C J Sansom - Lamentation



This review was written by and read live live on the bookshow by  Brian Lowen on 5th Feb 2015
I have read one of this author’s previous books, also set in the Tudor period.
This was called Sovereign and it concerned Henry VIII’s Progress (as it was called) up to the city of York to quell the ill feeling amongst his northern subjects. It was amazing the organisation needed to get the whole court plus soldiers up to York before the days of high speed transport.

The hero of this story is also Matthew Shardlake, a sergeant lawyer working in his own chambers in Lincolns’ Inn in London in the mid fifteen hundreds. He is a semi invalid with a bent back which does cause him pain if he has to stand for too long.

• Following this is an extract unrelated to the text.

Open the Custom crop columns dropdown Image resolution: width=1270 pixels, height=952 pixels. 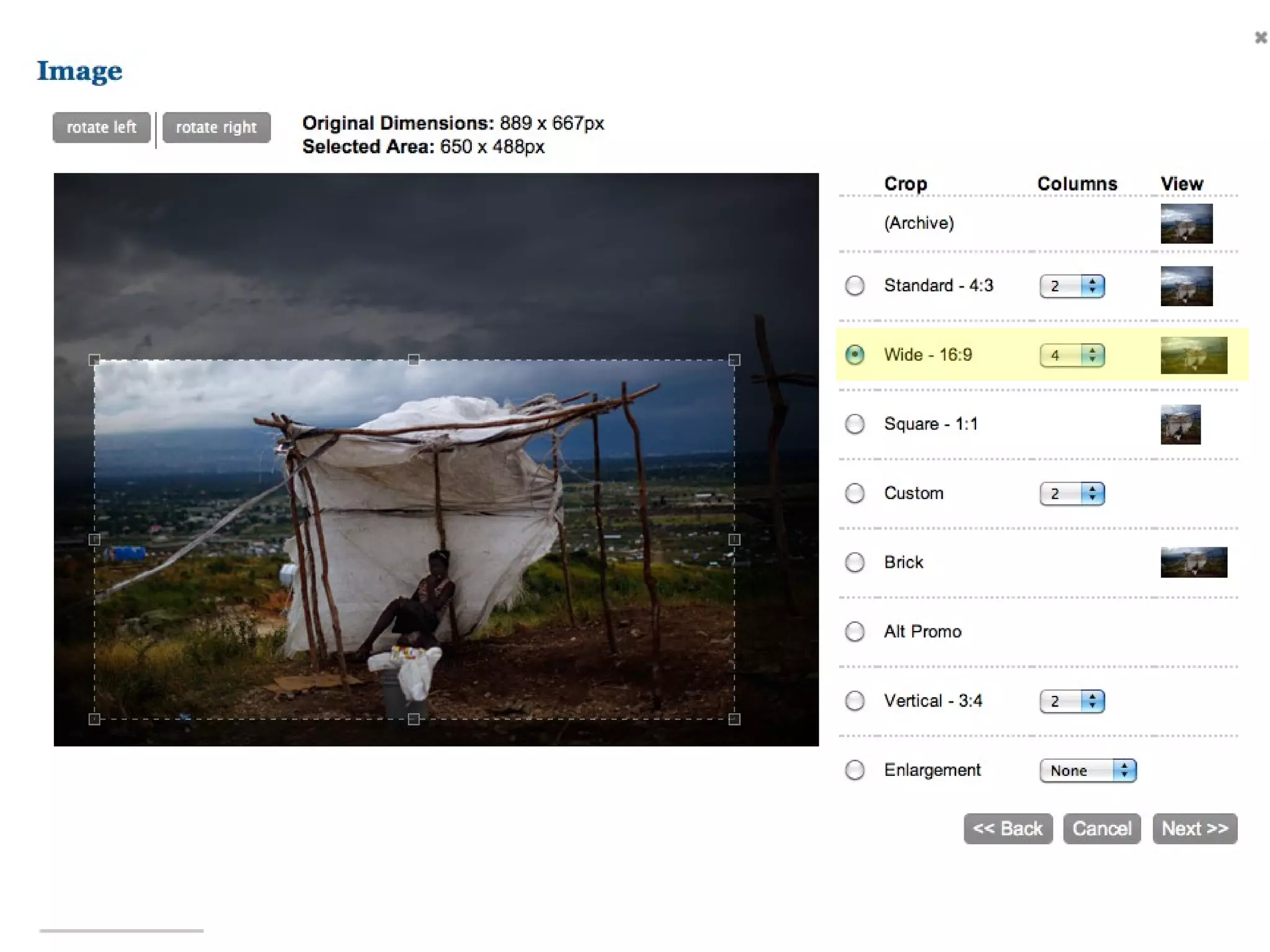point(1072,493)
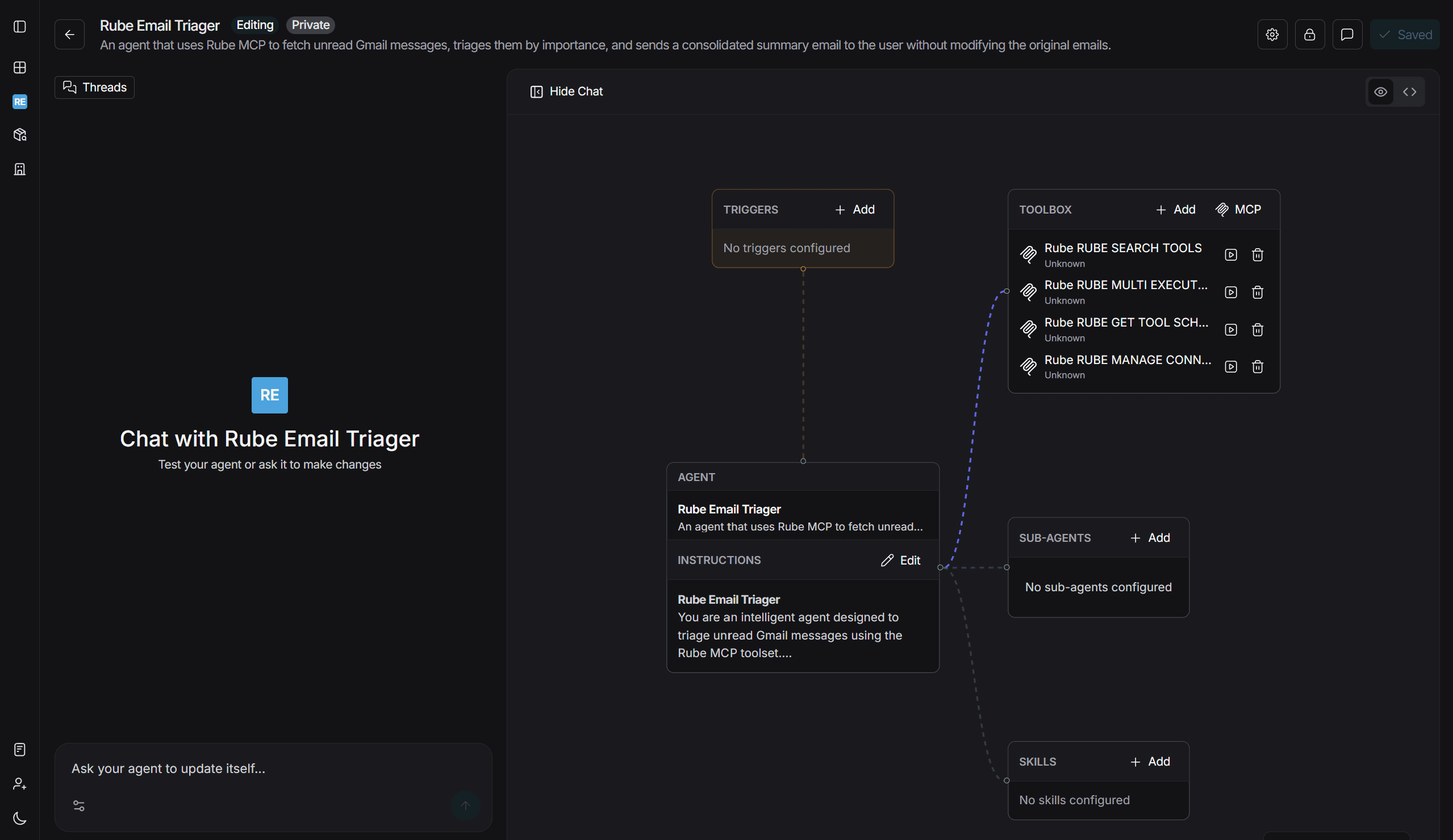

This story is set at the end of Henry’s reign when he is a poor old thing, grossly fat with legs full of blisters and hardly able to walk. Not at all like the Henry we see in Wolf Hall on the TV which of course is set much earlier in his reign. By the time of this story Thomas Cromwell has been beheaded.

Shardlake has worked for Queen Catherine Parr before and here he is called upon again by the Queen, this time to find a book that has been stolen from her bedchamber where it was locked away in a wooden chest. She wrote this book herself and it has never been published, because she was afraid of being branded a heretic. There was at this time a searching out of all heretics in

the city, when if convicted, they were burnt at the stake. The book which is still in manuscript form was called Lamentations of a Sinner.

She has not told Henry that this book has gone missing, fearing he would fly into a temper, so asks Shardlake to carry out secret investigations to try and find it for her. They concoct a story that a valuable jewel has been stolen to hide the real reason for the search.

And so the whole story is involved with the search for the book and the many scrapes that Shardlake and his assistants get into while searching for it.

We learn a lot about what it was like to live in that period in London and the devious way politics worked in the Royal Court, which is all very interesting and good maps are provided inside the covers of the book, which is over 600 pages long.

I enjoyed the book, although I felt it could have been a bit shorter as some of the investigations tend to be a bit wearisome.